О ней невозможно сказать «стояла» — только «высилась». Рослая, тонкая и вся надменно вытянутая. При тонкости, длинноногости, очевидной худобе Альбина налита была упругой силой, и кости ее были обложены упругими плоскими мышцами. В ней было очень много от лошади — и высоко расположенный центр тяжести, и сочетание тонких конечностей с большими округлостями… одним словом, она еще и не вполне человеком была — совершенным двуногим животным непрояснимого происхождения.

Он, ей-богу, чувствовал себя с ней как с лошадью — ну, совершенно, точно так же, как первый раз в деревне, когда увидел настоящую, живую лошадь, которая была вдвое выше его. И гладил, и боялся, что лягнет копытом.

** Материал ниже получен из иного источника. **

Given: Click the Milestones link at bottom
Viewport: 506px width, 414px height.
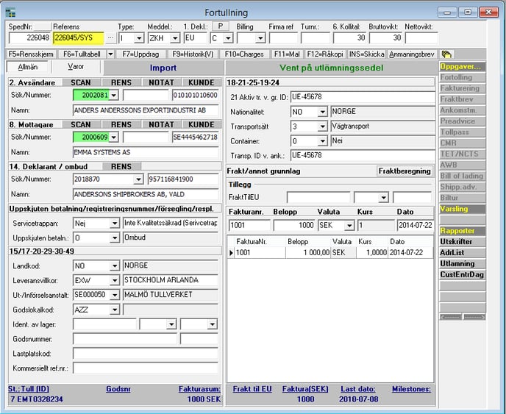Looking at the screenshot, I should pos(411,389).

Волосы ее, светлые от природы, были обесцвечены (должно быть, перекисью водорода), гладко зачесаны, стянуты назад и собраны узлом на затылке. Лицо ее, довольно длинное и худое, нельзя было назвать прелестным, нежным, кукольным, но так даже лучше, что нельзя назвать. Грубоватость, свирепость некоторых черт не укрылась от Матвея: лицо это было и жестким, и жестоким, и не совсем понятным оставалось, природная ли то жестокость или все же приобретенная — та, которая соседствует с преждевременной изможденностью, с потасканностью. Но и потасканность отчего-то была Матвею мила: он еще не знал, как это в точности определить, но перед ним была знающая женщина. Лицо оставалось неподвижным, бесстрастным, и серо-голубые, льдистые глаза смотрели с выжидательным недоумением. Это было их природное свойство — смотреть вот так, изучая и не вполне понимая. Но в то же самое время Матвей понимал, что она все про него, Матвея, знает, не все вообще, что можно о нем понимать и знать, а ровно столько, сколько ей понимать необходимо: так луч прожектора ползет по водной глади и достигает строго определенной границы, за которой слабеет и теряется во тьме. Она видела, что Матвей — еще мальчик, и видела, что он — «уже не мальчик», а все остальное ее не волновало: ни отношение Матвея к музыке, ни внутренняя жизнь, и для Альбины он существовал в единственной плоскости, в том самом поле, что было образовано взаимным притяжением разноименных человеческих полюсов, мужского и женского.

В ее облике Матвей усматривал одну неправильность. Дело в том, что лицо ее было старше всего остального тела, старше ног, облитых яблочным воском, старше небольшой и мягко круглящейся груди, старше выемки между ключиц. Телу было двадцать лет, тело было юно, а вот лицо казалось принадлежащим совершенно другой женщине — куда более искушенной, опытной, если не сказать грубее, прямее, злее. Но и эта отчасти пугающая разновозрастность говорила сейчас Матвею об одном: она не случайно сюда пришла, она для него, для Камлаева, пришла.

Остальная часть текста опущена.